Il se redresse brusquement. Son regard est noir. Vraiment noir cette fois. Fermé. Hostile. Ce n'est plus le Kévin qui m'a touché la joue. C'est un étranger. Un bloc de marbre taillé dans l'urgence.
- Kévin, qu'est-ce qui se passe ?
- Rien. Tout va bien.
- Tu hurles parce que je veux t'aider à ramasser un verre cassé. Évidemment que tout ne va pas bien.
- Je ne hurle pas.
- Si. Tu hurles.
Il baisse les yeux. Sa main saigne toujours, les gouttes tombent sur le parquet. Il inspire longuement, expire lentement. Sa mâchoire se décrispe de quelques millimètres.
- Pardon, dit-il d'une voix plus basse.
- C'est pas des excuses que je veux. C'est comprendre. Pourquoi un verre cassé te met dans cet état ?
Il ne répond pas. Pose les débris dans l'évier. Attrape un torchon propre et l'enroule autour de sa main sans un mot. Je m'approche doucement, comme on approche un animal blessé.
- Kévin. Regarde-moi.
Il relève la tête. Son regard est redevenu cette forêt la nuit. Sauf que cette fois, je distingue quelque chose entre les arbres. De la peur. De la vraie peur. Pas celle du verre cassé. Celle de ce qui se cache derrière.
- Ma mère a cassé un verre, dit-il enfin.
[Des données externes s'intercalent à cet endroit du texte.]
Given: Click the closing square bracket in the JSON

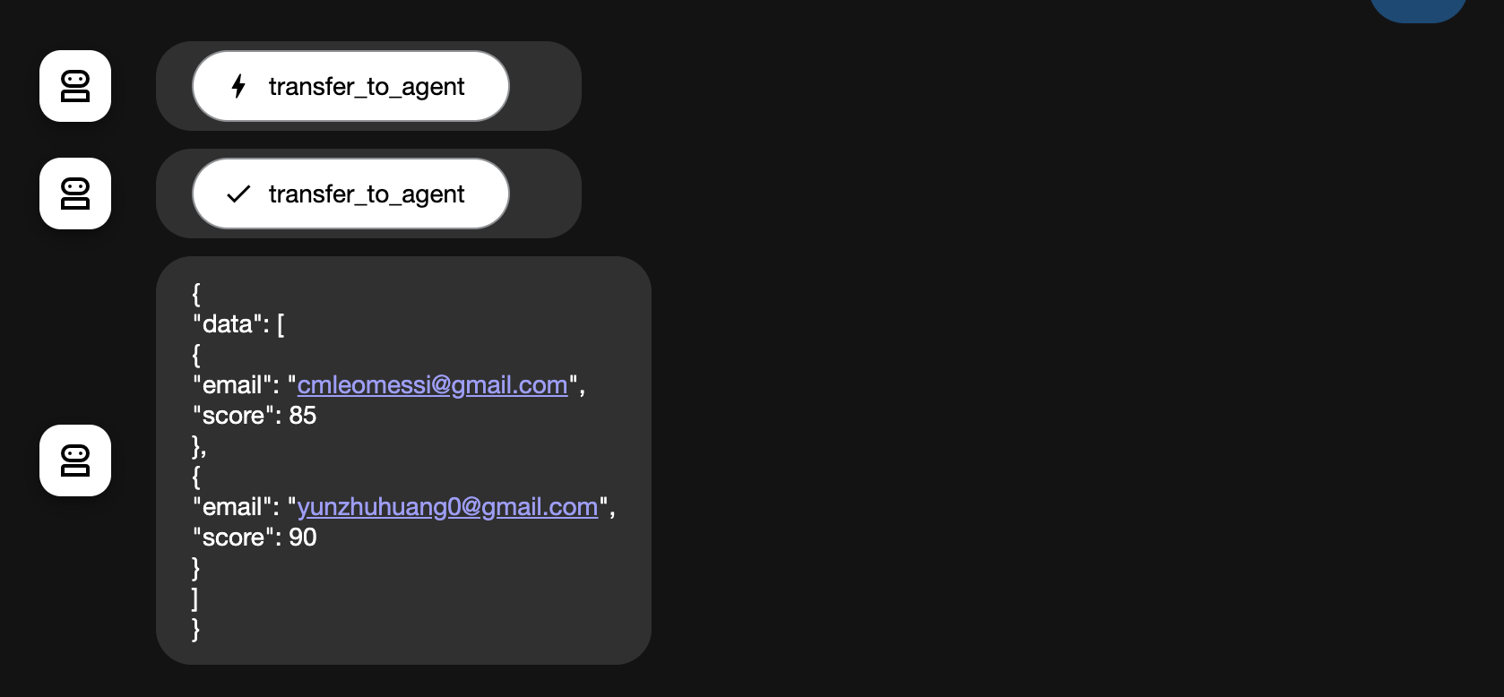Looking at the screenshot, I should tap(195, 598).

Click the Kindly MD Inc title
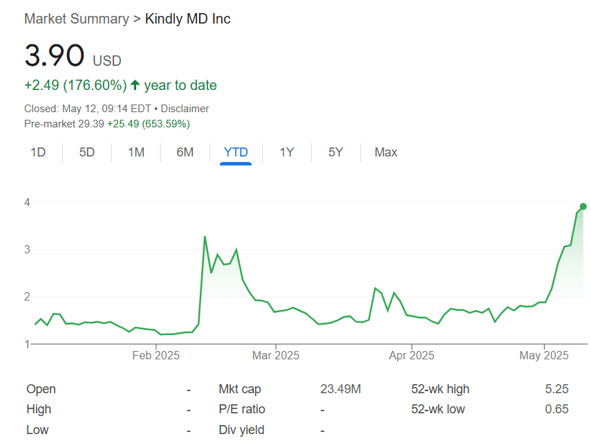coord(188,19)
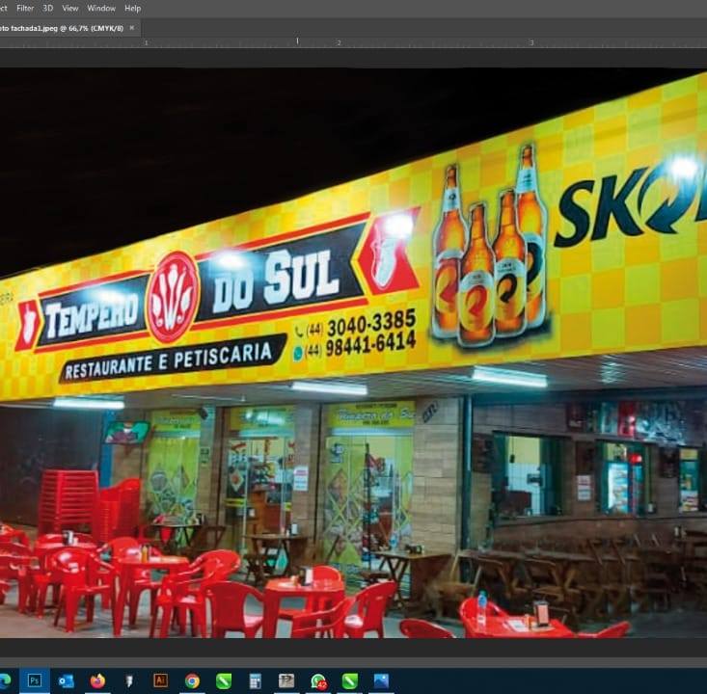Viewport: 707px width, 694px height.
Task: Open the 3D menu
Action: [x=47, y=8]

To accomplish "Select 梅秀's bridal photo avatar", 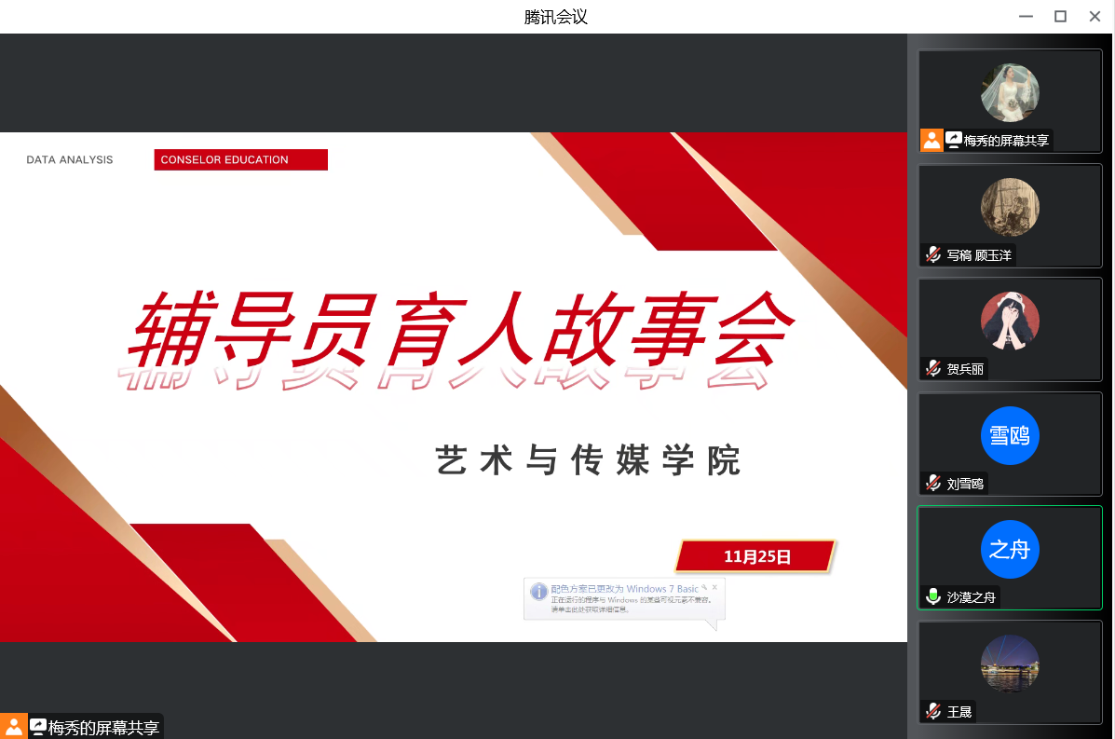I will click(1010, 93).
Sa voix n'est plus qu'un murmure rauque.
- Juste avant le diagnostic. Elle a cassé un verre dans la cuisine, et elle s'est mise à pleurer. Pas à cause du verre. À cause de ce que le médecin venait de lui annoncer au téléphone. J'étais là. J'ai vu ses mains trembler, j'ai vu le sang couler, j'ai vu mon père arriver et la prendre dans ses bras. Et c'est ce jour-là que tout a basculé. Le verre cassé, c'est le bruit de la fin du monde.
Mes yeux se remplissent de larmes. Je ne les retiens pas. Il ne veut pas de pitié, d'accord. Mais il n'a pas dit qu'il ne voulait pas d'émotion.
- Je ne savais pas.
- Personne ne sait. Je n'en ai jamais parlé. Pas même à Lucas.
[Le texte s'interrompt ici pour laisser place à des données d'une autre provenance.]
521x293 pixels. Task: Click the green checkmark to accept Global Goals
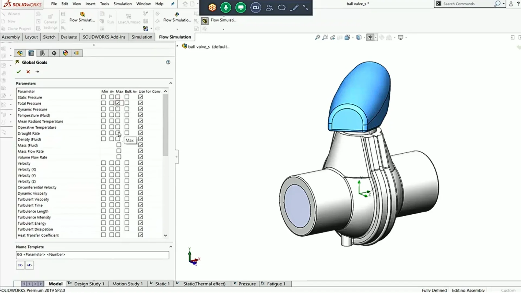click(x=18, y=72)
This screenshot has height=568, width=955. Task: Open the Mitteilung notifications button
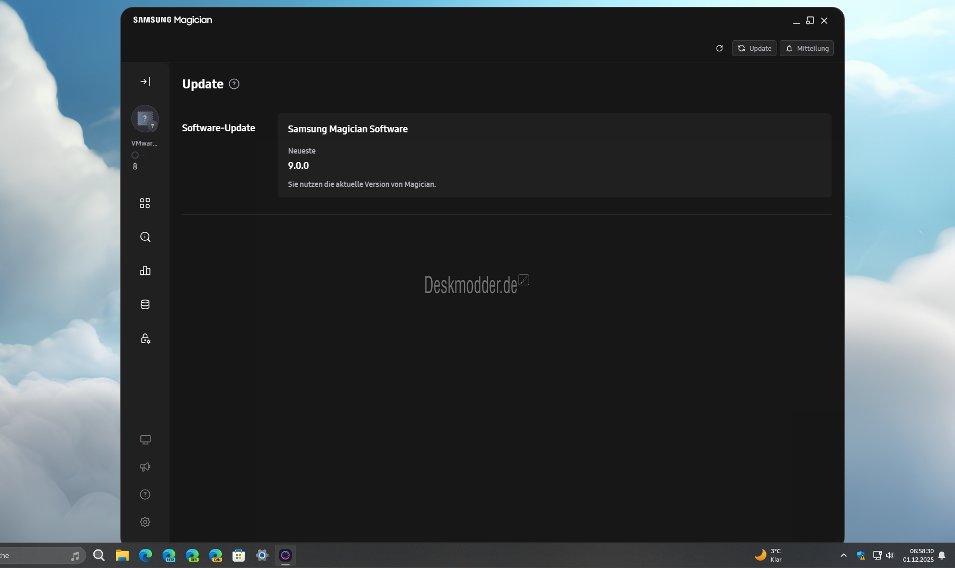coord(806,48)
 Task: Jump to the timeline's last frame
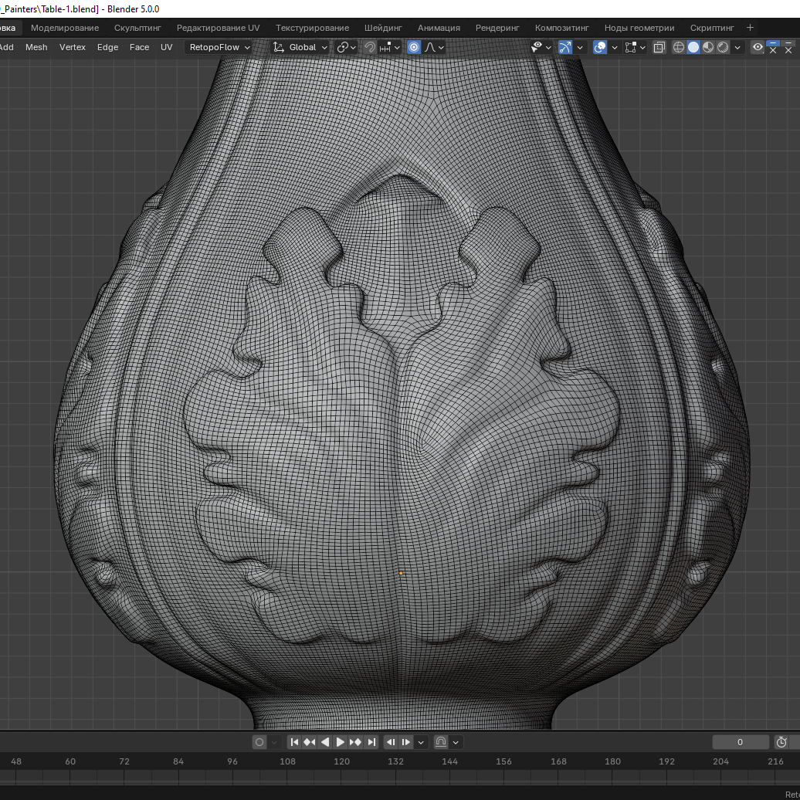371,742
Je fais un pas vers lui. Puis un autre. Je suis tout près maintenant. Je pourrais tendre la main et toucher son torse.
- Pourquoi tu me le dis à moi ?
- Je ne sais pas.
- Je crois que tu sais.
Il pose sa main valide sur mon épaule. Légère. Hésitante.
- Peut-être que je commence à en avoir marre de porter ça tout seul.
- Alors porte-le avec moi.
- C'est lourd, Laura. Très lourd.
- Je suis plus solide que j'en ai l'air.
Il me regarde. Ses yeux brillent. Pas de larmes je ne suis pas sûre qu'il sache pleurer mais une brillance. Un éclat humide qui transforme le bitume en velours mouillé.
- Tu n'as pas peur.
- Pas de toi.
- C'est pareil.
- Non. J'ai peur de te perdre, j'ai peur de te blesser, j'ai peur de ne pas être à la hauteur. Mais je n'ai pas peur de toi. Toi, je te veux.
Il retire sa main de mon épaule. La lève vers mon visage. Sa paume entaillée, entourée du torchon taché de rouge, effleure ma joue. Comme l'autre soir. Mais en plus fort. En plus fragile.
- Tu es la seule, dit-il.
- La seule quoi ?
- La seule qui ne recule pas.
- Parce que je ne reculerai pas. Même si tu hurles. Même si tu casses mille verres. Même si tu me racontes tous les pires jours de ta vie.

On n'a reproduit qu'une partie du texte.